Da qui verifichiamo la coesistenza tra corazza muscolare e personalità o subpersonalità, (etimologicamente dal greco persona significa maschera). Con personalità possiamo intendere l’organizzazione relativamente stabile del rapporto dell’individuo con il mondo esterno, ovvero sia il nostro modo di essere al mondo in un determinato momento ed in relazione ad un certo ambiente sociale e fisico. Allo stesso modo quella struttura corporea costituita da tensioni, posture e atteggiamenti in risposta ad adattamenti ambientali, si manifesta con schemi motori ripetuti ed automatici in maniera consistente nel tempo, e non è modificabile assumendo semplicemente posture differenti o cambiamenti comportamentali imposti.
Infatti, liberare in modo risolutivo una tensione corporea non significa applicare una tecnica. La richiesta comune delle persone è spesso quella di togliere un dolore, un male, come se una tensione fosse qualche cosa di esterno a noi, che non ci riguarda personalmente ma semplicemente qualcosa di fastidioso e da eliminare. In questa visione ricadiamo nell’abitudine di vedere il nostro corpo come un oggetto, come un utensile che si è rotto e non funziona bene, e lo portiamo a “riparare” da una persona che conosce bene la “meccanica” del problema e ci elimini il fastidio nel minor tempo possibile, auspicabilmente nella maniera più indolore. Così facendo tralasciamo la connessione tra il nostro corpo e la nostra identità, dimenticandoci che il corpo è lo specchio della nostra vita e del nostro esserci al mondo: ogni tensione è il modo migliore che abbiamo di manifestarci in un momento particolare della nostra esistenza, è una parte di noi che si esprime nel qui ed ora.
Per dare movimento e direzione a queste “esistenze” bloccate, accanto ad ogni manovra sul tessuto connettivo è importante dedicare uno spazio a processi d’intensificazione espressiva delle tensioni, attraverso il respiro, il suono, il dialogo.

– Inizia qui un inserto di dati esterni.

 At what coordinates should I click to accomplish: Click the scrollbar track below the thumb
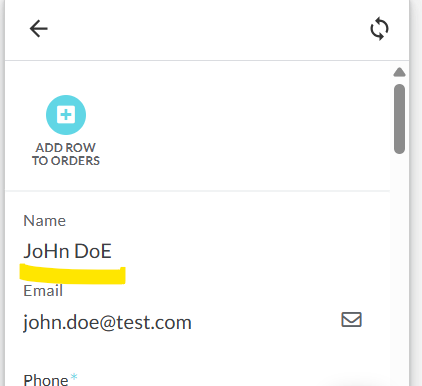pyautogui.click(x=399, y=267)
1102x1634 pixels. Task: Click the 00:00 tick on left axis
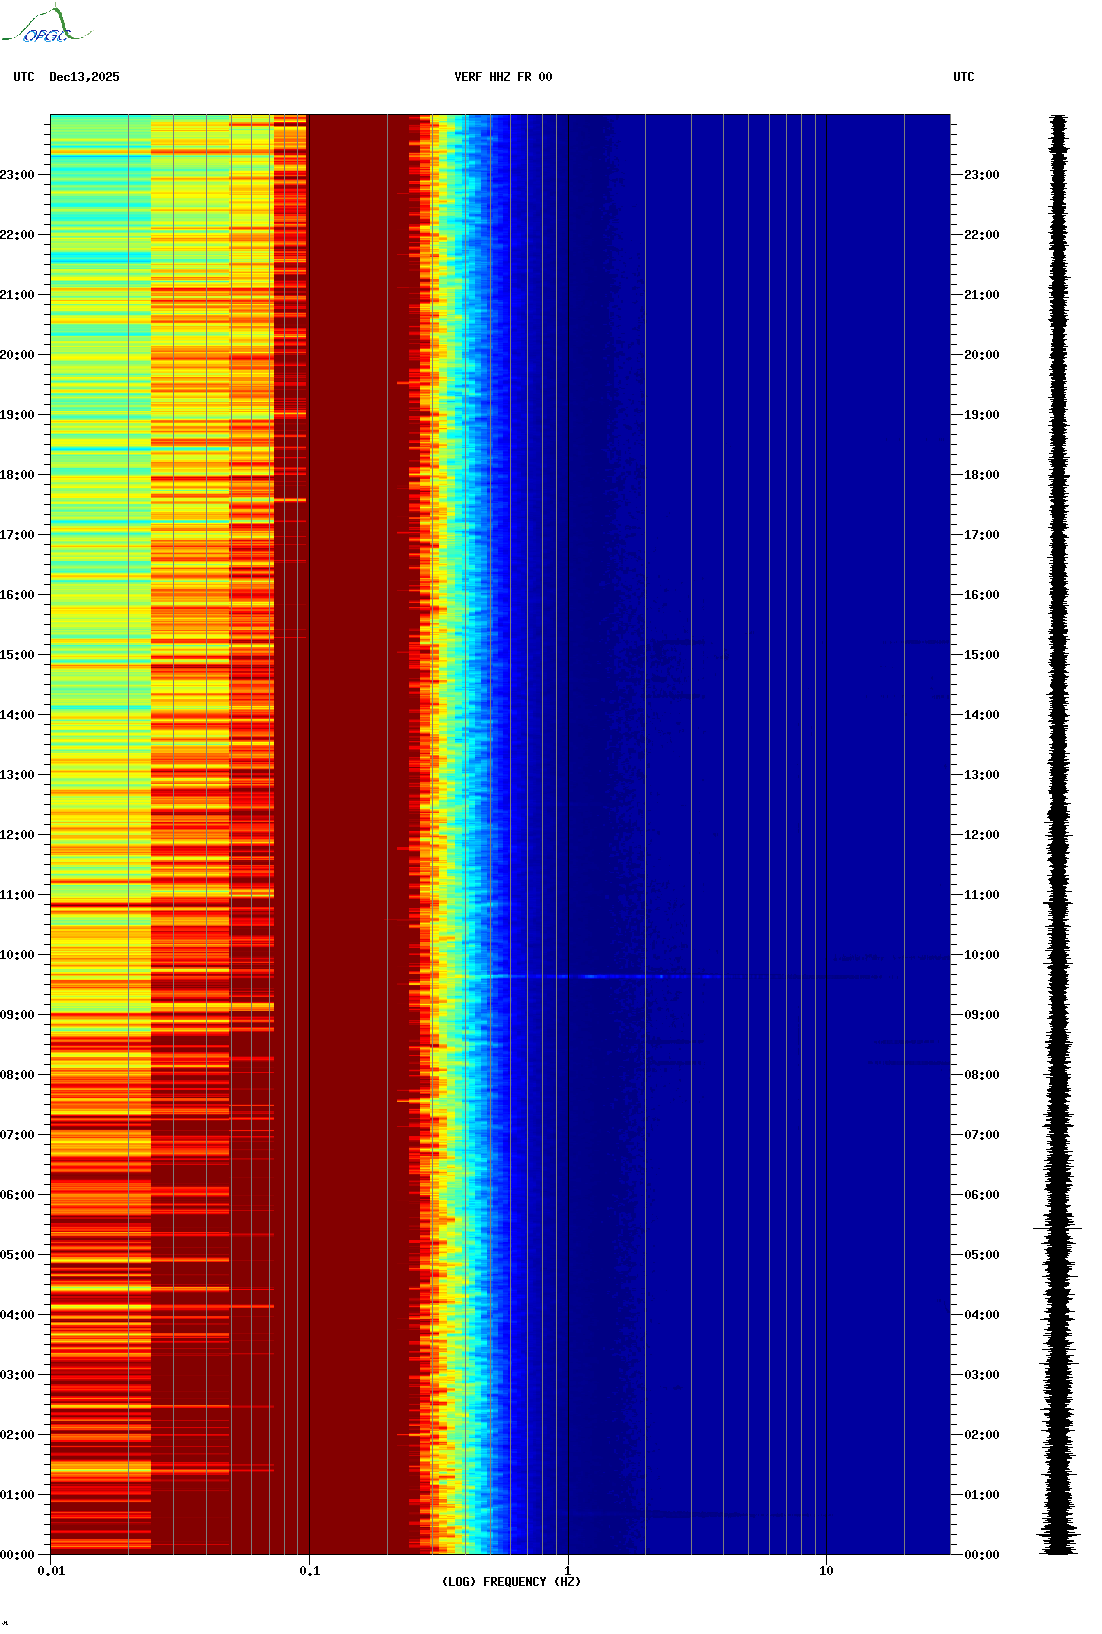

L’uso del respiro intensificato sull’inspirazione per caricare a livello energetico il tessuto e successivamente intensificato sull’espirazione per favorirne il rilascio durante le manovre connettivale, è uno strumento diretto che agisce sul sistema nervoso, ed accanto alla liberazione muscolare favorisce una liberazione espressiva ed emotiva. In questo, un particolare ringraziamento va al metodo Painter: ritengo utilissimo l’uso dell’onda energetica e della direttività dell’energia fine, come strumento attivo nel rilascio somato-emotivo-connettivale.